Closed nicolabertoldi closed 2 years ago
could you provide a minimal working example so that i can reproduce the issue? e.g., a config file (if you were using cli mode) or some lines of codes (for library mode)
I am using the cli.
I just run
news-please
with the following standard config file (I just modified the URL)
# This is a HJSON-File, so comments and so on can be used! See https://hjson.org/
# Furthermore this is first of all the actual config file, but as default just filled with examples.
{
# Every URL has to be in an array-object in "base_urls".

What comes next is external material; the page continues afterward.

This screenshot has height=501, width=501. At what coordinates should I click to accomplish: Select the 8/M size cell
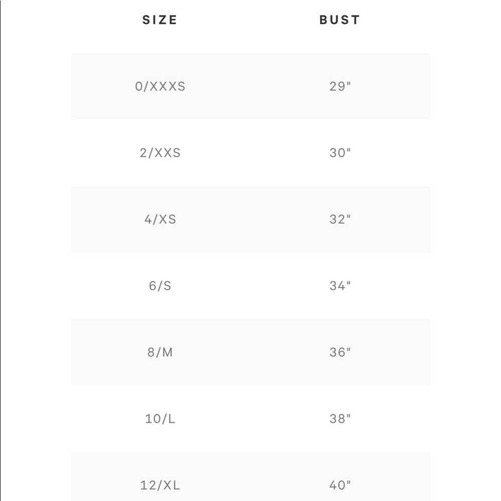(x=160, y=352)
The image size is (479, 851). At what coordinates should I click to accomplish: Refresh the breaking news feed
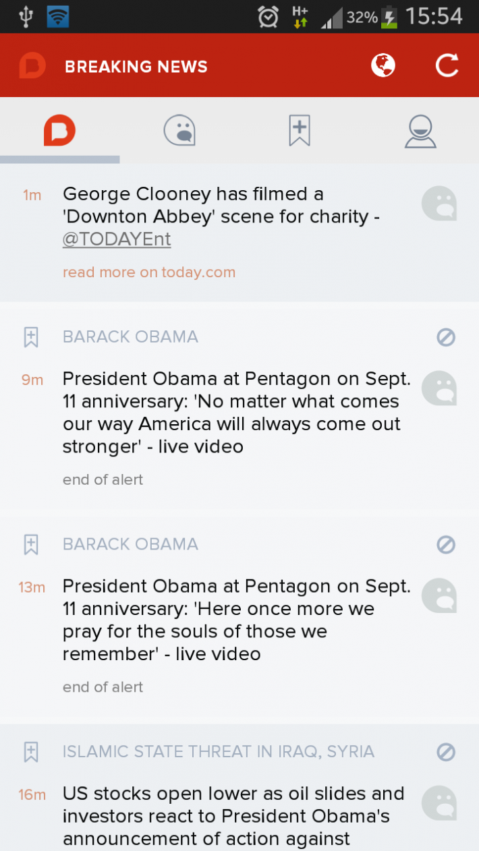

# The same URL in combination with the same crawler may only appear once in this array.
"base_urls" : [
{
# Start crawling from ladigetto.it
"url": "https://ladigetto.it",
# Overwrite the default crawler and use th RecursiveCrawler instead
"crawler": "RecursiveCrawler",
# Because this site is weirt, use the
# meta_contains_article_keyword-heuristic and disable all others because
# overwrite will merge the defaults from "newscrawler.cfg" with
# this
"overwrite_heuristics": {
"meta_contains_article_keyword": true,
"og_type": false,
"linked_headlines": false,
"self_linked_headlines": false
},
# Also state that in the condition, all heuristics used in the condition
# have to be activated in "overwrite_heuristics" (or default) as well.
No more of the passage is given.